El perro critico

Autor: Padre Carlos G. Valles, S.J.

Web: Carlos G. Vallés

   

  

Me disponía yo a dar una conferencia a un pequeño grupo de unas veinte personas sentadas en círculo de sillas en una habitación abierta a un jardín. Casi todas ellas eran desconocidas para mí. Las fui saludando según iban entrando y sentándose. Y de repente algo me sorprendió. Una pareja joven entró con un gran perro negro de compañía bien atado a su correa. Se acomodaron en sendas sillas, soltaron al perro, y éste se tumbó a sus pies entre los dos.

No tengo nada contra los perros, pero no estoy acostumbrado a que formen parte de mi auditorio, y menos tan de cerca. Mi primer impulso fue el pedirles que dejasen el perro fuera en el jardín, por favor, pues me distraía a mí, e iba a entorpecer la charla y el diálogo. ¿Qué hago yo si se pone a ladrar?

Afortunadamente me contuve a tiempo. Si se marchaba el perro, se marchaban sus amos, o se quedarían pero molestos, y el incidente estropearía más aún el ambiente que si se quedaba el animalito. Reaccioné rápidamente y dije textualmente a la pareja en presencia de todos: "Gracias por haber traído el perro. Será el mejor juez de cómo va la charla. Si todos estamos a gusto, él lo estará también, y si el perro se inquieta querrá decir que algo va mal. Bienvenido, perrito." Y comencé la charla.

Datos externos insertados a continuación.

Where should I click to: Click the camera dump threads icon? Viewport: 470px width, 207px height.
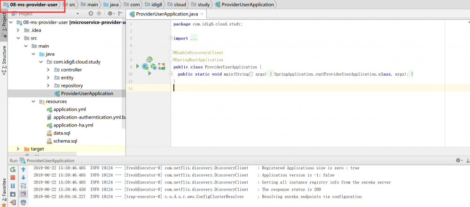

Lo grande fue que yo mismo me creí al instante lo que había dicho. Caí en la cuenta de que si habían traído al perro era porque se fiaban de su conducta, y que el perro en su sentido certero de juzgar ambientes y personas por instinto infalible, sería el mejor reflejo de cómo iba la charla.

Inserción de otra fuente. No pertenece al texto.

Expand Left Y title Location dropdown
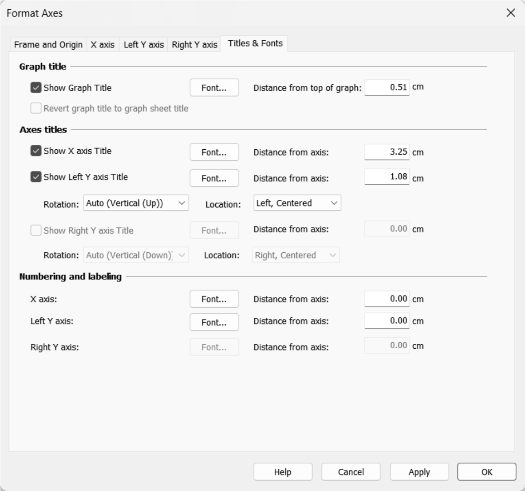 coord(297,203)
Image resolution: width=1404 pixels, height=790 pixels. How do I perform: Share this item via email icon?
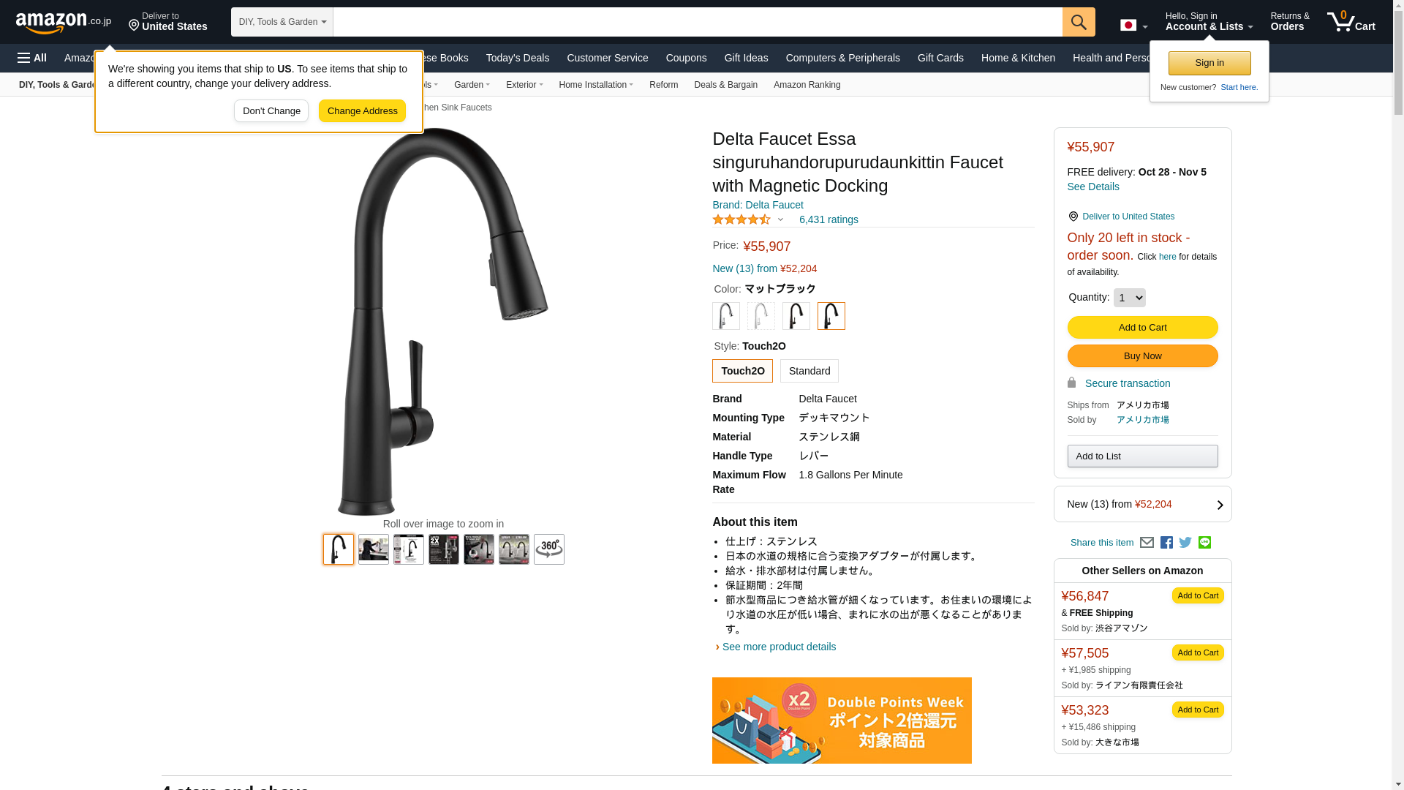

El tal perrito era un ejemplar enorme de pelo negro brillante y larga cola, se tumbó educadamente en el suelo junto a sus amos, y quedó inmóvil. Yo empecé a hablar, mirando a todos en redondo pero sin perder de vista al huésped especial. Me interesaban sus reacciones.

Reaccionaba bien. Cuando yo contaba algún chiste y la gente se reía, él movía la cola. Cuando alguien hacía alguna pregunta, él levantaba la cabeza y miraba al interlocutor. Cuando yo respondía, me miraba a mí y colocaba la cabeza entre las patas como reconociendo que yo era el que mandaba allí. Era verdad que reflejaba bien el ambiente del grupo. Además no hacía preguntas.

Sin embargo al cabo de un rato me decepcionó. Sin decir nada a nadie se levantó, y como estaba suelto se marchó por la puerta y desapareció. Honradamente lo sentí. Yo que antes no hubiera querido que entrara el perro, ahora sentía que se marchase. Vi que ya no le interesaba mi charla, y con una libertad envidiable que ya no tenemos los humanos, sencillamente se levantaba delante de todo el mundo y se marchaba tranquilamente en mis narices. Me daba el plantón. ¡Vaya crítico!

Pero me equivocaba. Al muy poco rato el mismo perro volvió por su cuenta... ¡y con él se traía a otro perro! Aquello fue maravilloso. Los dos perros se sentaron juntos en el suelo, y allí estuvieron hasta el fin de la charla sin moverse ya. No aplaudieron al final, pero fueron los que más me animaron. Me salió una charla muy ecológica.